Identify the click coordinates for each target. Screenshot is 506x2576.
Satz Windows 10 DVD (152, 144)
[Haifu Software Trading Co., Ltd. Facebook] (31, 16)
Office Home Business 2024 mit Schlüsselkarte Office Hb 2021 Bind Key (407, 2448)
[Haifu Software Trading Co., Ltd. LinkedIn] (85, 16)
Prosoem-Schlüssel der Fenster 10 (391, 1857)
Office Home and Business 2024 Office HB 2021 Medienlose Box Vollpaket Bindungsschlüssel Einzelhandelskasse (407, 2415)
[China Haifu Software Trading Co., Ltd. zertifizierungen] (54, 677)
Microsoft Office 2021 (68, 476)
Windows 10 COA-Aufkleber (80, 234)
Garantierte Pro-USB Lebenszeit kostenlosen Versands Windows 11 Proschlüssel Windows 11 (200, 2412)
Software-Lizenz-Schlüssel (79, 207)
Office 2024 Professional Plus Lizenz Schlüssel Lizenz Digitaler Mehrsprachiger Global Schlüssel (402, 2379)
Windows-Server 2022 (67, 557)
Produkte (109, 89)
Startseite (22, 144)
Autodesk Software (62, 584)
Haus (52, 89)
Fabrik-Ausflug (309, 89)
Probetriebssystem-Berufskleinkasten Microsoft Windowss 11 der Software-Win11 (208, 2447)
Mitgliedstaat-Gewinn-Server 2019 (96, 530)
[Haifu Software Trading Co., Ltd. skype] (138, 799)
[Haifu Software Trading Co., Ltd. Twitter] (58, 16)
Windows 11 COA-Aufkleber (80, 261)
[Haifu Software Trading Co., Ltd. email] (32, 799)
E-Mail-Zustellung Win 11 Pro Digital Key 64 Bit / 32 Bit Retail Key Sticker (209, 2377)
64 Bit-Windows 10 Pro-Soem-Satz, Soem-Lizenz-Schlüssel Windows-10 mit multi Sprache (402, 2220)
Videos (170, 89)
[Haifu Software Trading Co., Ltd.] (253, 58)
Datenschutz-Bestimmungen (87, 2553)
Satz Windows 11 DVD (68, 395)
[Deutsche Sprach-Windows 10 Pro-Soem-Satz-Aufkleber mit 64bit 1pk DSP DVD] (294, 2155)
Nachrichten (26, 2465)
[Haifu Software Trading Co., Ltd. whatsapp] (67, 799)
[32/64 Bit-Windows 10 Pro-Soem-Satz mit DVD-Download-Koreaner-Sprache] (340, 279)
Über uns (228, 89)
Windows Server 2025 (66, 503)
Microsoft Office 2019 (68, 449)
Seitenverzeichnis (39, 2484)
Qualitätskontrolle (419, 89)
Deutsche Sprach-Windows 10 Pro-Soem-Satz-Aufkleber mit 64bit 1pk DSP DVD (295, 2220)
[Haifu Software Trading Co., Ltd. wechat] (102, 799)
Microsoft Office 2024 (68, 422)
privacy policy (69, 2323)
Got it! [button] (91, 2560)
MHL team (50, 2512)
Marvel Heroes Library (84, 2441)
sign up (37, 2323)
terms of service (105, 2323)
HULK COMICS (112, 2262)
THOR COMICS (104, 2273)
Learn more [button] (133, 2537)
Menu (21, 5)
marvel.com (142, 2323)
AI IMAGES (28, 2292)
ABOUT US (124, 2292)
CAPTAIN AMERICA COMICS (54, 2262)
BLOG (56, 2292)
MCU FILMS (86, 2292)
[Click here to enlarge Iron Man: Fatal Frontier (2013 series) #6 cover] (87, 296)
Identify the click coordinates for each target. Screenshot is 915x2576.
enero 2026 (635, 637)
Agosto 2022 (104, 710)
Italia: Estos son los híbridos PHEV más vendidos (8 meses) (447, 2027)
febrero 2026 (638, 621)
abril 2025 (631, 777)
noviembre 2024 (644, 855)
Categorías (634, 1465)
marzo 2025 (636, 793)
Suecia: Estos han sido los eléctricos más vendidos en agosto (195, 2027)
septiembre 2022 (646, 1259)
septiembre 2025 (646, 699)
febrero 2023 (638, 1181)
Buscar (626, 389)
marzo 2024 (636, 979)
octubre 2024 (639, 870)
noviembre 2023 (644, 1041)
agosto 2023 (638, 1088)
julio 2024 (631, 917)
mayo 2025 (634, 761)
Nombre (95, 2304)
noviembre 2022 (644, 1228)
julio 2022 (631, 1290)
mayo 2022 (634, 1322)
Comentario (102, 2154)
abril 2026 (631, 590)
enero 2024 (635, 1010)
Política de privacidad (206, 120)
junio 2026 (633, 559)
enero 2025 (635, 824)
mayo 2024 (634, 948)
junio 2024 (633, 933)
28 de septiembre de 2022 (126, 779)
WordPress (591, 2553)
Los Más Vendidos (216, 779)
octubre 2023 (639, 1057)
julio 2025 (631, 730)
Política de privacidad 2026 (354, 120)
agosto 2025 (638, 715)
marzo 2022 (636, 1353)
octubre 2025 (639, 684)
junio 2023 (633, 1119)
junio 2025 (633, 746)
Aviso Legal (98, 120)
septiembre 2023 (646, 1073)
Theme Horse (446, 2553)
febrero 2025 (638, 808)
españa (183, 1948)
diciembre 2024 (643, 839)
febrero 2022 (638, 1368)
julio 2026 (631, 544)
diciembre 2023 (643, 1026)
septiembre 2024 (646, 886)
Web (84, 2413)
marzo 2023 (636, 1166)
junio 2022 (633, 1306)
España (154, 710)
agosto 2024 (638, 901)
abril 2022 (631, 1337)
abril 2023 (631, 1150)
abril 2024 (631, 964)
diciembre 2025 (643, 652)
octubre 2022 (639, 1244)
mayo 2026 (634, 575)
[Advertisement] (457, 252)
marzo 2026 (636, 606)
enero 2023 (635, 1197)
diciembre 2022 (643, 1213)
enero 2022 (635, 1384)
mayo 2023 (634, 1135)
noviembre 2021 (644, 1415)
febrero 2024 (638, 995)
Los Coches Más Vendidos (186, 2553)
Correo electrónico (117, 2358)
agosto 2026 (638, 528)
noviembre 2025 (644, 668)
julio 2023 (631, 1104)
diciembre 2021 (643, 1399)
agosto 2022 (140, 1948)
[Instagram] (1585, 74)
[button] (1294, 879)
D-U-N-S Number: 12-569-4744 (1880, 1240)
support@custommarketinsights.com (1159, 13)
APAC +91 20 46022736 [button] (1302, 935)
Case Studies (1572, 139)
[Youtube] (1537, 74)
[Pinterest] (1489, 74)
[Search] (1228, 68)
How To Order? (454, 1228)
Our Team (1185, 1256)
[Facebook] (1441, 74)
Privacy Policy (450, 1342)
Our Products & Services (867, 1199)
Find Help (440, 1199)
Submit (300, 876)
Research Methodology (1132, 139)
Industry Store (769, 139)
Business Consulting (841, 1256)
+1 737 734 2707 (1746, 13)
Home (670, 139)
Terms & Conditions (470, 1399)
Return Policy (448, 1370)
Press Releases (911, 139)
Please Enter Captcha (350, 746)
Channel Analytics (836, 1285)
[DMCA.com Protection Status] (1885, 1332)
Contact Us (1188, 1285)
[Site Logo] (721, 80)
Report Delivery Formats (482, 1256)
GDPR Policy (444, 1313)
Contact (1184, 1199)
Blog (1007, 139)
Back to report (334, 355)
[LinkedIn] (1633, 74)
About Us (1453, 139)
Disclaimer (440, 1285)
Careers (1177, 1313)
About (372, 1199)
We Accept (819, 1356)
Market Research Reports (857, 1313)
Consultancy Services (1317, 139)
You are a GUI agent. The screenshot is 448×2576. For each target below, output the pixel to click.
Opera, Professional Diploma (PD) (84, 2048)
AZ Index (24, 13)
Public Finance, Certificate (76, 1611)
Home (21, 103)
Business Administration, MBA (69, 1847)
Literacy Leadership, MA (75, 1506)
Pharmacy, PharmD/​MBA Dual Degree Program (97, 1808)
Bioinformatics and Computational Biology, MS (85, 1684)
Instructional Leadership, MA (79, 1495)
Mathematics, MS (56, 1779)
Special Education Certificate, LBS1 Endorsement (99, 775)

+ + + + + + +

Return the lines of the listing where the string "each" appears.

Identify the click coordinates for each target. Screenshot is 506x2576.
Identify the click coordinates for each target. Screenshot is 915x2576.
You are a GUI agent. The screenshot is 448×2576. For each target below, output the pixel to click.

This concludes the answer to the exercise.